We'll have to redo the initial data collection from the Yahoo Finance historical price data: http://finance.yahoo.com/q/hp?s=AAPL.

This is the same pattern as before, except in a for-loop. I've decided to create a dictionary called data that will hold a DataFrame for each company label. I could've arranged it to have one large DataFrame and then added a new column for the company label. But this works just fine.

In [170]:
for n in NAMES:
    csvurl = "http://real-chart.finance.yahoo.com/table.csv?s=%s&a=00&b=1&c=1990&d=04&e=1&f=2015&g=d" % n
    prices = pd.read_csv(csvurl, parse_dates = [0], index_col = 0)
    data[n] = prices.resample('M')

Each series gets its own chart

In [171]:
for name, prices in data.items():
    fig, ax = plt.subplots()
    ax.set_title(name)
    ax.plot(prices.index, prices['Adj Close'])
    

This is the laziest, most un-useful way to compare the data: make one chart for each company. One of the main problems with making separate charts is that pandas will autoscale the axes for each series; the y-scale is different for each company, which is severely misleading as the top value for HPQ is not at all the same as it is for AAPL, but you wouldn't know it without looking at the fine print of the labels.
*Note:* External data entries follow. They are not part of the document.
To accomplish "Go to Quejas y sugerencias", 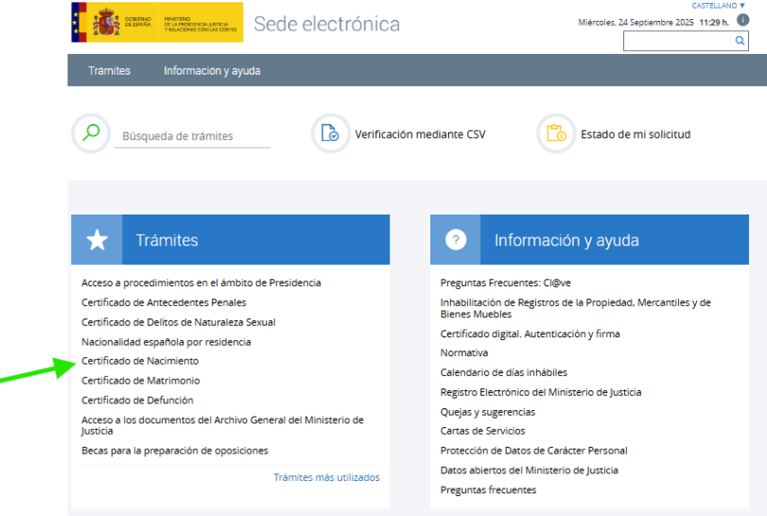I will tap(487, 412).
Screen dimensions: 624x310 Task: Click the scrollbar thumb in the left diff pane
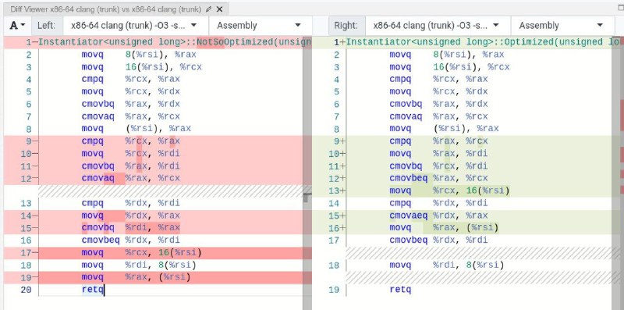tap(306, 198)
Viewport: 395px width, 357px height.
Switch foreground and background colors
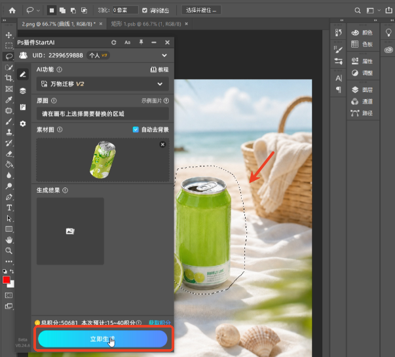point(12,271)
Multiple series on one chart

In [214]:
fig, ax = plt.subplots()
for i, (name, prices) in enumerate(data.items()):
    ax.plot(prices.index, prices['Adj Close'], label = name, color = COLORS[i])

ax.legend(loc = 'upper left')
Out[214]:
<matplotlib.legend.Legend at 0x1111ced68>

By specifying the label arugment in each plot() call, the subsequent legend() call can properly match up each series to its color. The matplotlib docs have much more detail on how to position and format legends.

Using subplots

So far, we've been using the subplots() call even though we've only constructed and rendered one chart at a time. By passing in multiple arguments, we can specify a grid of axes to plot on.
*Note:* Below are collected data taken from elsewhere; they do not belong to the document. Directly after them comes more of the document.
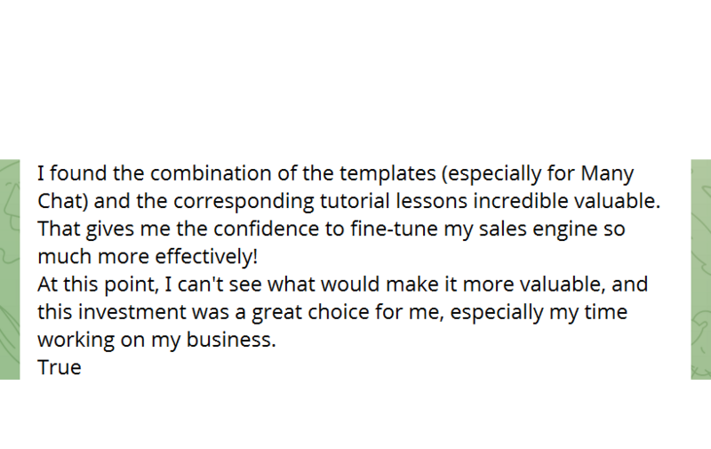This screenshot has width=711, height=449.
Task: Select the word "combination"
Action: (x=211, y=173)
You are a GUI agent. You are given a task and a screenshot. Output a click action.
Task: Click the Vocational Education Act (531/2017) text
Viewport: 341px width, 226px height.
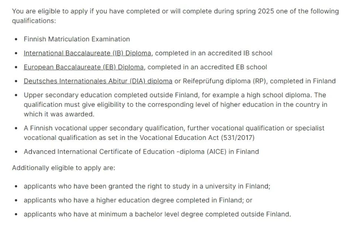[197, 138]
(Check out this tutorial example from the docs of how to use subplots())

In [174]:
fig, axes = plt.subplots(5)
for i, (name, prices) in enumerate(data.items()):
    ax = axes[i]
    ax.set_title(name)
    ax.plot(prices.index, prices['Adj Close'], label = name, color = COLORS[i])
In [175]:
fig, axes = plt.subplots(5, sharex=True)
for i, (name, prices) in enumerate(data.items()):
    ax = axes[i]
    ax.set_title(name)
    ax.plot(prices.index, prices['Adj Close'], color = COLORS[i])
In [176]:
fig, axes = plt.subplots(5, sharex=True, sharey=True)
for i, (name, prices) in enumerate(data.items()):
    ax = axes[i]
    ax.set_title(name)
    ax.plot(prices.index, prices['Adj Close'], color = COLORS[i])
In [177]:
fig, axes = plt.subplots(1, 5, sharex=True, sharey=True)
for i, (name, prices) in enumerate(data.items()):
    ax = axes[i]
    ax.set_title(name)
    ax.plot(prices.index, prices['Adj Close'],  color = COLORS[i])
    
In [204]:
fig, axes = plt.subplots(2, 3, sharex=True, sharey=True)
for i, (name, prices) in enumerate(data.items()):
    row_num = i / 2
    col_num = i % 2
    ax = axes[col_num][row_num]
    ax.set_title(name)
    ax.plot(prices.index, prices['Adj Close'],  color = COLORS[i])
    
In [205]:
fig, axes = plt.subplots(2, 3, sharex=True, sharey=True)
for i, (name, prices) in enumerate(data.items()):
    row_num = i / 2
    col_num = i % 2
    ax = axes[col_num][row_num]
    ax.set_title(name)
    ppchange = prices.pct_change()
    ax.scatter(ppchange.index, ppchange['Adj Close'] * 100,  color = COLORS[i], s=1)
In [208]:
fig, ax = plt.subplots()
for i, (name, prices) in enumerate(data.items()):
    xprices = prices.resample('A')
    ppchange = xprices.pct_change()
    ax.scatter(ppchange.index.year, ppchange['Adj Close'] * 100,  color = COLORS[i], s=10, label = name)
plt.legend(loc = 'upper left')
Out[208]:
<matplotlib.legend.Legend at 0x10fe96048>